摘要: 微服务架构是一种新的架构模式,它致力于为用户提供更加可靠、可维护性和可扩展性更好的软件设计服务。它提倡将单一应用程序划分为若干个独立的服务,每个服务功能各异并通过频繁的信息交互来为用户提供最终价值。虽然微服务架构有着诸多优点,但它也为系统的故障检测带来了更多的挑战:(1)由于微服务架构中存在多个服务,定位故障点变得更加困难;(2)一个服务故障可能会引起连锁反应,造成整个系统的崩溃。因此,如何准确地诊断出微服务架构中的故障,并精确地定位出故障发生的位置是提高微服务架构服务质量(quality of service,QoS)的关键。将深度学习方法引入到微服务架构的故障检测研究中,提出了一个基于门控循环单元(gated recurrent unit,GRU)的故障检测模型MS-GRU。该方法的核心在于它能够从以往的应用数据中分析、学习到导致故障发生的模式信息,并将这些信息用于未来的故障诊断和预测中,从而显著改善微服务架构的服务质量。最后进行了广泛的实验来评估所提出方法的性能,实验结果证明了该方法的有效性和优越性。

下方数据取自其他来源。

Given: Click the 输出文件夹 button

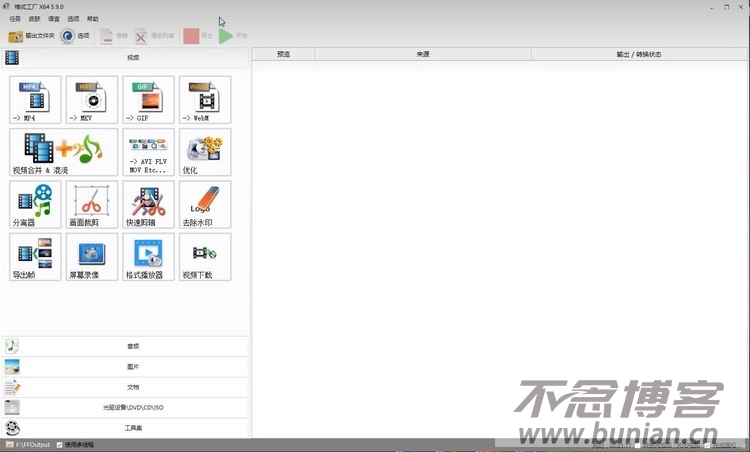Looking at the screenshot, I should pos(32,36).
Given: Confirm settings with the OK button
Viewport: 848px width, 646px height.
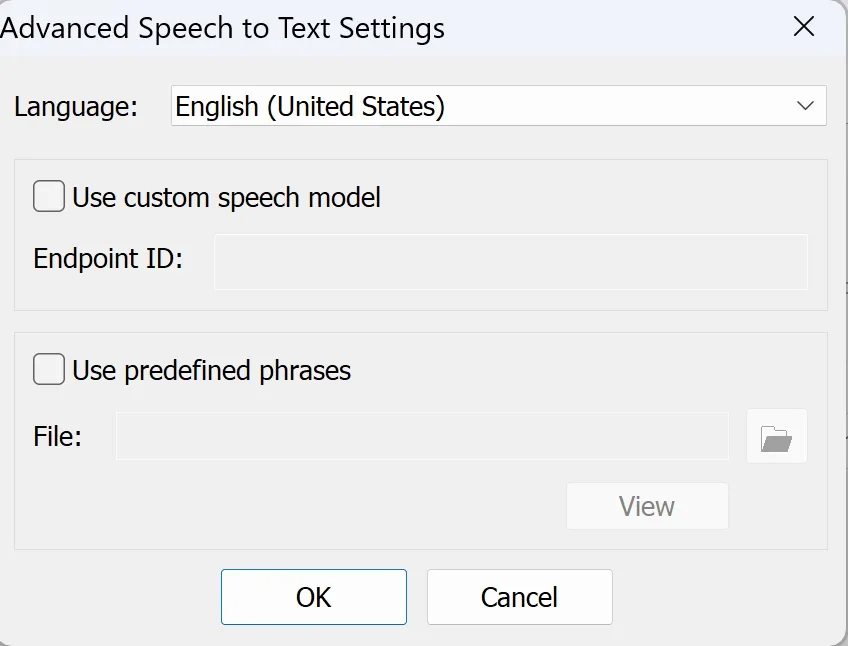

关键词: 微服务架构, 故障检测, 门控循环单元(GRU), 注意力机制, 服务质量

Abstract: Micro-service architecture is a new kind of architecture model, which aims to provide users with more reliable, maintainable and scalable software design services. It encourages to divide a large application into several independent micro-services, each of which has different functions, providing users with better services via frequent information interaction. Although micro-service architecture has a lot of advantages, it also brings more challenges to system fault detection:(1)Since micro-service architecture usually consists of multiple micro-services, it is more difficult to locate the fault point;(2)A failure of one micro-service may cause the whole system to crash. Therefore, how to accurately detect and locate the faults in micro-service architecture has become one of the key problems to improve the QoS(quality of service) of micro-service architecture. This paper introduces the deep learning technique into the research of fault detection of micro-service architecture, and proposes a novel fault detection model, termed as MS-GRU, which is based on GRU(gated recurrent unit). The core idea of MS-GRU is that it can analyze and learn the pattern information that leads to the failure of systems from previous application data, and leverage the learned pattern information to detect and predict potential faults in the future, thus significantly improving the QoS of micro-service architecture. The paper conducts extensive experiments to evaluate the performance of the proposed method. The experimental results demonstrate the effectiveness and superiority of the proposed method.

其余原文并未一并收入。